Are you considering ISO certification for your organisation? Perhaps you’re already certified and looking to deepen your understanding of the process. This blog post speaks about each phase of the ISO Certification process, from initial audits to ongoing surveillance visits. It also speaks to the importance of working with an Accredited Certification Body.

What is a Stage 1 Audit?

The Stage 1 Audit, also called the ‘readiness audit’, is the first step in the ISO Certification process. It provides an initial assessment of your organisation’s preparedness for ISO certification. 

Stage 1 assesses whether the management system has been ‘established’ in conformance with the requirements of the ISO Management System Standard.

This phase involves a documentation review. It serves as an opportunity to understand the certification process and build a rapport with auditors. While some may question its necessity after a gap analysis, ISO 17021-1 mandates a two-stage certification audit process.

The Certification Body will confirm that they have employed the correct profile of competency within the audit team. They will verify that the workload aligns with their expectations and will assess the organisation’s risk profile.

What do auditors assess in a Stage 1 Audit?

Some Key Activities will take place in every Stage 1 Audit conducted by an Accredited Certification Body:

  1. Documentation Examination: The auditor will scrutinise your organisation’s policies, procedures, and processes to assess compliance with your chosen ISO Standard/s.
  2. High-Level Review: This audit involves obtaining a broad overview of your ISO Management System. This allows the auditor to understand the organisation’s management system and its use of it.
  3. Assessment Method: Stage 1 involves conducting audits on-site, remotely, or through a hybrid approach. The assessment approach and duration depend on your organisation’s size and industry.
  4. Identification of Nonconformities: The auditor identifies any areas of nonconformity or potential improvements in the ISO Management System. Nonconformities fall into two categories: major or minor. These represent deviations from the expected norms documented in your Management System. Major nonconformities demand immediate attention, whereas minor ones may undergo re-evaluation in subsequent assessments.

What happens if you have Non-Conformances at Stage 1?

The Audit Team will raise a request for corrective actions, if they find any nonconformities at Stage 1. They will ask you for evidence to prove that these issues have been resolved, before proceeding to the Stage 2 Audit. Many organisations choose to tackle these issues immediately.

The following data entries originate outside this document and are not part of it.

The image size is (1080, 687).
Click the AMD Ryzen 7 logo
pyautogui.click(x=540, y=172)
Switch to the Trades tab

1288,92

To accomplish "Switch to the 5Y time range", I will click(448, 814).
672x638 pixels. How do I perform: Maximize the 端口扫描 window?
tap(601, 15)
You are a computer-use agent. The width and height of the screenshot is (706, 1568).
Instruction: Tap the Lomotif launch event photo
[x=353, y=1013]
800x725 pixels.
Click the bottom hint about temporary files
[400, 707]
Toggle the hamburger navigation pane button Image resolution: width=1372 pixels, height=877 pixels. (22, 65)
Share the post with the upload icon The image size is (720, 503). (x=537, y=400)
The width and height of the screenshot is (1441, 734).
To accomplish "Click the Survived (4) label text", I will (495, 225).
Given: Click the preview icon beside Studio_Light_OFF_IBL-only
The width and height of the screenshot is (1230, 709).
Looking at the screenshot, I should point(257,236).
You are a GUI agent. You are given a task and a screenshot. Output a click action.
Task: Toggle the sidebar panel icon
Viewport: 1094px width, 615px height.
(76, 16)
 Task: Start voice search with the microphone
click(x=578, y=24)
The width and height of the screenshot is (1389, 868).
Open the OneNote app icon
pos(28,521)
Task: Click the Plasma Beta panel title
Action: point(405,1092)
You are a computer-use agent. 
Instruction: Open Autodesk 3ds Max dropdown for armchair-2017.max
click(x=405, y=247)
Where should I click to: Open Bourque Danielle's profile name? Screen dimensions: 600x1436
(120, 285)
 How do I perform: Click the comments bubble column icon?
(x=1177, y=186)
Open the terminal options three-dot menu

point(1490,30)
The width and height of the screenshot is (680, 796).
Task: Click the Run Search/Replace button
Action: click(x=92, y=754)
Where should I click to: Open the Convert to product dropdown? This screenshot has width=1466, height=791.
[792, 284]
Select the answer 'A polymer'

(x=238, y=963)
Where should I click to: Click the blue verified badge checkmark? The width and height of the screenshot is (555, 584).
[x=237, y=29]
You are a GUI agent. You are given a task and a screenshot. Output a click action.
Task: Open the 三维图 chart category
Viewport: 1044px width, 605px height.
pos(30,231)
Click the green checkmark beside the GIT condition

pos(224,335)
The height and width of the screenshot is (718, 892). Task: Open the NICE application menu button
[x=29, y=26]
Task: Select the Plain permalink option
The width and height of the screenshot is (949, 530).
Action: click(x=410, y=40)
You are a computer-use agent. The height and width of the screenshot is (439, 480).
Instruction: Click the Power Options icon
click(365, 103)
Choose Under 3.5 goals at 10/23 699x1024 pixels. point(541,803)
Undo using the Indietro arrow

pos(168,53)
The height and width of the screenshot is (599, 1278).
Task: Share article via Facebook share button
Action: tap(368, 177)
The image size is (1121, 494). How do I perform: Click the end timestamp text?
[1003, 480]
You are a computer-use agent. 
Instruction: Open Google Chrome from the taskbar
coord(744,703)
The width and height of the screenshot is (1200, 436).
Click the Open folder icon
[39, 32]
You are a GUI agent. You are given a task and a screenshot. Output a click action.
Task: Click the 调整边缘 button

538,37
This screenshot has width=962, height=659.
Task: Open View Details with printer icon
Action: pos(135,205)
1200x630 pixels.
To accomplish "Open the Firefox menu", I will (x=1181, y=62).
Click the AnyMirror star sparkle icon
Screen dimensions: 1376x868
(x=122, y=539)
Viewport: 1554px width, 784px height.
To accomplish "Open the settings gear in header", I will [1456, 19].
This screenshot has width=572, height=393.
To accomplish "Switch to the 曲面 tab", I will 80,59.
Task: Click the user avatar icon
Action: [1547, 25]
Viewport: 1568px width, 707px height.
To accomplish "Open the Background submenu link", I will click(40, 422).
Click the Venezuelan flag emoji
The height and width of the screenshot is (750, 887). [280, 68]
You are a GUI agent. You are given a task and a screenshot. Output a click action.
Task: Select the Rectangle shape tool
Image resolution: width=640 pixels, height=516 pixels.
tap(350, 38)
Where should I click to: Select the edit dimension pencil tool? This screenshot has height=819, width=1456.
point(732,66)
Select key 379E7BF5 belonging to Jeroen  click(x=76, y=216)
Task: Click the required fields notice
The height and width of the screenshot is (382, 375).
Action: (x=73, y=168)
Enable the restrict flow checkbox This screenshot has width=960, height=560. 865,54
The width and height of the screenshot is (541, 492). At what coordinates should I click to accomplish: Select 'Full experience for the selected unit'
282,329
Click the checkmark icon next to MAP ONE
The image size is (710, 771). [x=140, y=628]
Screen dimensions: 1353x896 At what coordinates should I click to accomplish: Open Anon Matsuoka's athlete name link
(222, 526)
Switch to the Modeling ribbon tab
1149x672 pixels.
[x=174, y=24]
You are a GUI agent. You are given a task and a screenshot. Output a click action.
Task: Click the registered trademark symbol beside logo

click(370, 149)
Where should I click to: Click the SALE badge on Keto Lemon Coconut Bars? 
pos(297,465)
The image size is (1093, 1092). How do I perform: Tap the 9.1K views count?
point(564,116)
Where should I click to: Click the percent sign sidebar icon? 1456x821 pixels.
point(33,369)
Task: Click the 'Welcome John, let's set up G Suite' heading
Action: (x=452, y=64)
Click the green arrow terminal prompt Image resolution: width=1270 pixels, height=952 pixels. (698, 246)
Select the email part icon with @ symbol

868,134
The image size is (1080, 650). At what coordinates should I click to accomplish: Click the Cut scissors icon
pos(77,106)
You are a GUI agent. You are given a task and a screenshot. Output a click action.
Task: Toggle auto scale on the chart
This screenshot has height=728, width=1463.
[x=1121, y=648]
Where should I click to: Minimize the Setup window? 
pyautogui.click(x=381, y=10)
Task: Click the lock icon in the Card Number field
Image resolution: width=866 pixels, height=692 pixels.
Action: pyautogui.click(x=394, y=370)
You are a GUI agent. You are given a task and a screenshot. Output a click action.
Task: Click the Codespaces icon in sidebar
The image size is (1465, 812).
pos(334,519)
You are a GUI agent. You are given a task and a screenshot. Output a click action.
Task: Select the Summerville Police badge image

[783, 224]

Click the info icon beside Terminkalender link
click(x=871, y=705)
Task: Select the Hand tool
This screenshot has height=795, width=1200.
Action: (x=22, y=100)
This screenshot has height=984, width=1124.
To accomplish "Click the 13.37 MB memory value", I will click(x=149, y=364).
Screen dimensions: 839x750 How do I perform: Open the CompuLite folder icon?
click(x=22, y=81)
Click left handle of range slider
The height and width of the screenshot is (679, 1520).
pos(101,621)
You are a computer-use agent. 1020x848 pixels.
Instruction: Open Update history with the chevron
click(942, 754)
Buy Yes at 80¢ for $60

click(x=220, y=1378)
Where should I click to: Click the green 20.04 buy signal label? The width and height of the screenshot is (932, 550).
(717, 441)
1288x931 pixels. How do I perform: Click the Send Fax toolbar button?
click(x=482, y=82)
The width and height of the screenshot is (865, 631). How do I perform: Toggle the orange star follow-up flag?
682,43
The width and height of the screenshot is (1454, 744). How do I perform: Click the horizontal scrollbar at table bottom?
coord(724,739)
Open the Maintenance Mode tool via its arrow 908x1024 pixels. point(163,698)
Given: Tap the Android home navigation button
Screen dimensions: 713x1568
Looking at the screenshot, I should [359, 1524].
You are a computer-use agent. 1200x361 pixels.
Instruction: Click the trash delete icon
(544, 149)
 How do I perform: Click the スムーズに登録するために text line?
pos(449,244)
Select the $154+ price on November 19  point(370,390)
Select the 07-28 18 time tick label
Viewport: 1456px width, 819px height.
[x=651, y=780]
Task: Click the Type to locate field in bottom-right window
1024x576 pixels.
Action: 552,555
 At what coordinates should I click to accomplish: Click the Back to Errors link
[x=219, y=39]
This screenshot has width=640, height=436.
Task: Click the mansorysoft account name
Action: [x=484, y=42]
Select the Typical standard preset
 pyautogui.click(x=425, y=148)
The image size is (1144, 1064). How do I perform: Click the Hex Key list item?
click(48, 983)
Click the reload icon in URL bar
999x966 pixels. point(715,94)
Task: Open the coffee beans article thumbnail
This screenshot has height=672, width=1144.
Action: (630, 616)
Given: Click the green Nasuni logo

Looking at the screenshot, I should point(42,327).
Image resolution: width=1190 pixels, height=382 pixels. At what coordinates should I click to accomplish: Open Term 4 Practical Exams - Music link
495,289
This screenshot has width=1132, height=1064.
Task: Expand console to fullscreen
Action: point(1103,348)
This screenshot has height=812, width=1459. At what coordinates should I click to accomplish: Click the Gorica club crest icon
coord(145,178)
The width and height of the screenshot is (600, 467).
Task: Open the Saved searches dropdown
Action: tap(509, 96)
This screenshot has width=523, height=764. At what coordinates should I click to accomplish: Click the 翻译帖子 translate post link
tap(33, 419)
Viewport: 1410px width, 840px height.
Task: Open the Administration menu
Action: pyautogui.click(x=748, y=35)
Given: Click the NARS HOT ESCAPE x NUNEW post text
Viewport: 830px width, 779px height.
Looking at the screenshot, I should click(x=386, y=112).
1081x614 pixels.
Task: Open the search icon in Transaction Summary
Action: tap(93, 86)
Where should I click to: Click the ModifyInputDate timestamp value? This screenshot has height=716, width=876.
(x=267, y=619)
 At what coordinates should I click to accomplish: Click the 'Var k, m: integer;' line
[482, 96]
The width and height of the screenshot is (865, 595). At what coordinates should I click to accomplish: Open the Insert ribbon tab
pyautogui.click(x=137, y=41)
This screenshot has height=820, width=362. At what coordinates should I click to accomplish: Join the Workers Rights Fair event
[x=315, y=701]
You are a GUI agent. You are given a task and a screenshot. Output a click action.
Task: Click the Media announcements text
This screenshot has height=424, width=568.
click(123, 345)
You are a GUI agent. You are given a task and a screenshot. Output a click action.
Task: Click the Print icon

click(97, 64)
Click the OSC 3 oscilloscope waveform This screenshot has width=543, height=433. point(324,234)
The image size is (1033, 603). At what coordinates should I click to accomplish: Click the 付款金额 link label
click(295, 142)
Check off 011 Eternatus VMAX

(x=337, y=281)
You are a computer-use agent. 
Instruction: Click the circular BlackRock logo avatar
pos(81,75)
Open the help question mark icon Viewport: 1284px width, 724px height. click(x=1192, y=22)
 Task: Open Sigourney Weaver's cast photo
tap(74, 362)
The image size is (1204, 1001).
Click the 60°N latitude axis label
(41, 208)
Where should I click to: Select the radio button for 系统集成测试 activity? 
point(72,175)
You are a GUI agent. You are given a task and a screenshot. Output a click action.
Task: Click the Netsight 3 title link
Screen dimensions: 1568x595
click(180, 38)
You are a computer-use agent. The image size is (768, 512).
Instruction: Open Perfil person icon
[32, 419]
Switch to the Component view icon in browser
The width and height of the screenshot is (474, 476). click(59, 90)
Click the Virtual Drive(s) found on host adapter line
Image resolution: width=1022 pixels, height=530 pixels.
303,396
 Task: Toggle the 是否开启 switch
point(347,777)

Special Note: Some certification bodies don’t issue nonconformities at a stage 1 audit. They only make remarks as to where improvements can be made. 

Wynleigh International Certification Services has chosen to adopt the approach used at every subsequent phase of the certification process. This allows the auditee to familiarise themselves with the real working arrangements of certification, from the get-go.



Learn how to effectively manage nonconformities in your organisation with our comprehensive guide. Explore the importance of Nonconformance Reports (NCRs) and Corrective Action Requests (CARs) in maintaining a robust management system.

What is a Stage 2 Audit?

After concluding the Stage 1 audit, the audit team will proceeds onto the Stage 2 Audit. This is a thorough evaluation of your organisation’s ISO Management System. Commonly, people refer to the Stage 2 Audit as the ‘certification audit.’

The Stage 2 audit assesses the ‘implementation’ of the management arrangements contained in the organisation’s documentation as well as the relevant ISO Management System Standard.

What do the auditors assess in a Stage 2 Audit? 

Key Activities will take place in every Stage 2 Audit conducted by an Accredited Certification Body:

  1. Opening Meeting: This allows your organisation to meet the audit team in person. The main purpose is to discuss the audit plan and arrangements needed for the audit.
  2. Comprehensive Assessment: The Stage 2 audit involves an on-site evaluation. The aim is to verify the conformance of your organisation’s ISO Management System against your chosen ISO standard/s.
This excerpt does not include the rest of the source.